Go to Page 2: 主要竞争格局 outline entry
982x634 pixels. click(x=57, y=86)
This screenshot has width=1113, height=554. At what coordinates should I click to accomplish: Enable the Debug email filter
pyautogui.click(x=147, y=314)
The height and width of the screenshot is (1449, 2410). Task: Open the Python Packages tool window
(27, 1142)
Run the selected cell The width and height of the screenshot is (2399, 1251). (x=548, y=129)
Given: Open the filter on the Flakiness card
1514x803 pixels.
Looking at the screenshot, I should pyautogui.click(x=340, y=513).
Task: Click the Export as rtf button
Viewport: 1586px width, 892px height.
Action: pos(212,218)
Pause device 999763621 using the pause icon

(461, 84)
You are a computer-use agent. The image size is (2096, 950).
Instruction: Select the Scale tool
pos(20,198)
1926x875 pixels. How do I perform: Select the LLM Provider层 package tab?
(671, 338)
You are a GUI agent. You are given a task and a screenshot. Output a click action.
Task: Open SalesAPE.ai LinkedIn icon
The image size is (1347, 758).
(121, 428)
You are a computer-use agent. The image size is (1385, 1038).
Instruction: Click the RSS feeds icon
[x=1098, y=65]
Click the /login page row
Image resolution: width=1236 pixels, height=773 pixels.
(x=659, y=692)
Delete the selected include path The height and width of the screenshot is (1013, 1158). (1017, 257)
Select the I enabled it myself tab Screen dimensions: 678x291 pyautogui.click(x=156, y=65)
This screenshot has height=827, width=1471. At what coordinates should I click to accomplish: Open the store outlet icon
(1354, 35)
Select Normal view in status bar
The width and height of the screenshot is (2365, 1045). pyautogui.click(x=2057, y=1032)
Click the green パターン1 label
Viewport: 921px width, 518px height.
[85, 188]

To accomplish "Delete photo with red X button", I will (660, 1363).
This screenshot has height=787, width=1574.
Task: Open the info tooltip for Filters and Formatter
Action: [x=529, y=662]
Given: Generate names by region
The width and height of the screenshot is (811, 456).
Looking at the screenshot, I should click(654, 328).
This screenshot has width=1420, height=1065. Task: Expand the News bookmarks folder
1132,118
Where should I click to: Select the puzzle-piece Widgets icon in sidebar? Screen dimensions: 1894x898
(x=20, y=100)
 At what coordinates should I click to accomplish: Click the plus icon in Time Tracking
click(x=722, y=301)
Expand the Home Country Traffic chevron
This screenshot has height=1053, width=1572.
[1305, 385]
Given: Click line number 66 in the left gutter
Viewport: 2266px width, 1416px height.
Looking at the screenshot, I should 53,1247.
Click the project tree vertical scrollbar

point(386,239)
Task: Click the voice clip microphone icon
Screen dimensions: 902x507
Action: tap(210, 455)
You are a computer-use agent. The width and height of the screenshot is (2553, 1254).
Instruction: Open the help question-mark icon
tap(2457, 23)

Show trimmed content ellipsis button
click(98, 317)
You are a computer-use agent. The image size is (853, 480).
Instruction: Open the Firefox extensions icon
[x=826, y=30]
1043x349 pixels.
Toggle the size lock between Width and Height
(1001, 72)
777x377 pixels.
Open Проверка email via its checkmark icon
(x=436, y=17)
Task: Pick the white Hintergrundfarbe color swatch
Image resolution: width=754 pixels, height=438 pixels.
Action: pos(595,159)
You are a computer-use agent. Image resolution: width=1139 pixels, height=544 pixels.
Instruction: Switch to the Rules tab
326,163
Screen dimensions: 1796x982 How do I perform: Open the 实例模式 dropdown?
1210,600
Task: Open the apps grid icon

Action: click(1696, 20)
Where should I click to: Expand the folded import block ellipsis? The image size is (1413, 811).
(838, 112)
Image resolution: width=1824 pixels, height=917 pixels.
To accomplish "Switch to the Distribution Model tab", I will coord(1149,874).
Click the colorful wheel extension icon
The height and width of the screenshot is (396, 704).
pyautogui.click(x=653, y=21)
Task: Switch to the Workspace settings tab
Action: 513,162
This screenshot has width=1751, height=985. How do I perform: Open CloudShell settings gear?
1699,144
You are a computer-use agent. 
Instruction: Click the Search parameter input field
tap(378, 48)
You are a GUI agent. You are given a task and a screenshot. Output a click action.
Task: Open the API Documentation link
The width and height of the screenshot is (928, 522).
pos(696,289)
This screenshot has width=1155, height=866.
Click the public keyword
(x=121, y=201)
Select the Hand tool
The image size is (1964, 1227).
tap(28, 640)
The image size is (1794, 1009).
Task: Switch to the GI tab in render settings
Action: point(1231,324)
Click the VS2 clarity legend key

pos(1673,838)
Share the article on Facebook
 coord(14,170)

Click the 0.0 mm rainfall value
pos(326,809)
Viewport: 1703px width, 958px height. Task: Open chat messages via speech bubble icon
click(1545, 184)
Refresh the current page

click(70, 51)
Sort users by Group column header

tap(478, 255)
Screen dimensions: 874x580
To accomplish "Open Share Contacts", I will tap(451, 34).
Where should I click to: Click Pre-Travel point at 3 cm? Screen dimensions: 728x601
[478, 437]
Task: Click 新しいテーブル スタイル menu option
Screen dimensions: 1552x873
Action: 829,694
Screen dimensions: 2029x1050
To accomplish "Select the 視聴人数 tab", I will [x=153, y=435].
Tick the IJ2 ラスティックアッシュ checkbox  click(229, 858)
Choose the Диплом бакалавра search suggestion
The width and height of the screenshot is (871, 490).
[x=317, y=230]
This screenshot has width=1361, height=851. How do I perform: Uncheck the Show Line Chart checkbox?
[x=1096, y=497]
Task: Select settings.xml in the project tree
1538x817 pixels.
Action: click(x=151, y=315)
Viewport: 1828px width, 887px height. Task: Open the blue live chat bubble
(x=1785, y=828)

+-------+

**Exercise aim**
For this exercise, set down all of the entries again word for word.

**Finished task**
Go to Page 2: 主要竞争格局 outline entry
982x634 pixels. click(x=57, y=86)
This screenshot has width=1113, height=554. At what coordinates should I click to accomplish: Enable the Debug email filter
pyautogui.click(x=147, y=314)
The height and width of the screenshot is (1449, 2410). Task: Open the Python Packages tool window
(27, 1142)
Run the selected cell The width and height of the screenshot is (2399, 1251). (x=548, y=129)
Given: Open the filter on the Flakiness card
1514x803 pixels.
Looking at the screenshot, I should pyautogui.click(x=340, y=513).
Task: Click the Export as rtf button
Viewport: 1586px width, 892px height.
Action: pos(212,218)
Pause device 999763621 using the pause icon

(461, 84)
You are a computer-use agent. The image size is (2096, 950).
Instruction: Select the Scale tool
pos(20,198)
1926x875 pixels. How do I perform: Select the LLM Provider层 package tab?
(671, 338)
You are a GUI agent. You are given a task and a screenshot. Output a click action.
Task: Open SalesAPE.ai LinkedIn icon
The image size is (1347, 758).
(121, 428)
You are a computer-use agent. The image size is (1385, 1038).
Instruction: Click the RSS feeds icon
[x=1098, y=65]
Click the /login page row
Image resolution: width=1236 pixels, height=773 pixels.
(x=659, y=692)
Delete the selected include path The height and width of the screenshot is (1013, 1158). (1017, 257)
Select the I enabled it myself tab Screen dimensions: 678x291 pyautogui.click(x=156, y=65)
This screenshot has height=827, width=1471. At what coordinates should I click to accomplish: Open the store outlet icon
(1354, 35)
Select Normal view in status bar
The width and height of the screenshot is (2365, 1045). pyautogui.click(x=2057, y=1032)
Click the green パターン1 label
Viewport: 921px width, 518px height.
[85, 188]

To accomplish "Delete photo with red X button", I will (660, 1363).
This screenshot has height=787, width=1574.
Task: Open the info tooltip for Filters and Formatter
Action: [x=529, y=662]
Given: Generate names by region
The width and height of the screenshot is (811, 456).
Looking at the screenshot, I should click(654, 328).
This screenshot has width=1420, height=1065. Task: Expand the News bookmarks folder
1132,118
Where should I click to: Select the puzzle-piece Widgets icon in sidebar? Screen dimensions: 1894x898
(x=20, y=100)
 At what coordinates should I click to accomplish: Click the plus icon in Time Tracking
click(x=722, y=301)
Expand the Home Country Traffic chevron
This screenshot has height=1053, width=1572.
[1305, 385]
Given: Click line number 66 in the left gutter
Viewport: 2266px width, 1416px height.
Looking at the screenshot, I should 53,1247.
Click the project tree vertical scrollbar

point(386,239)
Task: Click the voice clip microphone icon
Screen dimensions: 902x507
Action: tap(210, 455)
You are a computer-use agent. The width and height of the screenshot is (2553, 1254).
Instruction: Open the help question-mark icon
tap(2457, 23)

Show trimmed content ellipsis button
click(98, 317)
You are a computer-use agent. The image size is (853, 480).
Instruction: Open the Firefox extensions icon
[x=826, y=30]
1043x349 pixels.
Toggle the size lock between Width and Height
(1001, 72)
777x377 pixels.
Open Проверка email via its checkmark icon
(x=436, y=17)
Task: Pick the white Hintergrundfarbe color swatch
Image resolution: width=754 pixels, height=438 pixels.
Action: pos(595,159)
You are a computer-use agent. Image resolution: width=1139 pixels, height=544 pixels.
Instruction: Switch to the Rules tab
326,163
Screen dimensions: 1796x982 How do I perform: Open the 实例模式 dropdown?
1210,600
Task: Open the apps grid icon

Action: click(1696, 20)
Where should I click to: Expand the folded import block ellipsis? The image size is (1413, 811).
(838, 112)
Image resolution: width=1824 pixels, height=917 pixels.
To accomplish "Switch to the Distribution Model tab", I will coord(1149,874).
Click the colorful wheel extension icon
The height and width of the screenshot is (396, 704).
pyautogui.click(x=653, y=21)
Task: Switch to the Workspace settings tab
Action: 513,162
This screenshot has width=1751, height=985. How do I perform: Open CloudShell settings gear?
1699,144
You are a computer-use agent. 
Instruction: Click the Search parameter input field
tap(378, 48)
You are a GUI agent. You are given a task and a screenshot. Output a click action.
Task: Open the API Documentation link
The width and height of the screenshot is (928, 522).
pos(696,289)
This screenshot has width=1155, height=866.
Click the public keyword
(x=121, y=201)
Select the Hand tool
The image size is (1964, 1227).
tap(28, 640)
The image size is (1794, 1009).
Task: Switch to the GI tab in render settings
Action: point(1231,324)
Click the VS2 clarity legend key

pos(1673,838)
Share the article on Facebook
 coord(14,170)

Click the 0.0 mm rainfall value
pos(326,809)
Viewport: 1703px width, 958px height. Task: Open chat messages via speech bubble icon
click(1545, 184)
Refresh the current page

click(70, 51)
Sort users by Group column header

tap(478, 255)
Screen dimensions: 874x580
To accomplish "Open Share Contacts", I will tap(451, 34).
Where should I click to: Click Pre-Travel point at 3 cm? Screen dimensions: 728x601
[478, 437]
Task: Click 新しいテーブル スタイル menu option
Screen dimensions: 1552x873
Action: 829,694
Screen dimensions: 2029x1050
To accomplish "Select the 視聴人数 tab", I will [x=153, y=435].
Tick the IJ2 ラスティックアッシュ checkbox  click(229, 858)
Choose the Диплом бакалавра search suggestion
The width and height of the screenshot is (871, 490).
[x=317, y=230]
This screenshot has width=1361, height=851. How do I perform: Uncheck the Show Line Chart checkbox?
[x=1096, y=497]
Task: Select settings.xml in the project tree
1538x817 pixels.
Action: click(x=151, y=315)
Viewport: 1828px width, 887px height. Task: Open the blue live chat bubble
(x=1785, y=828)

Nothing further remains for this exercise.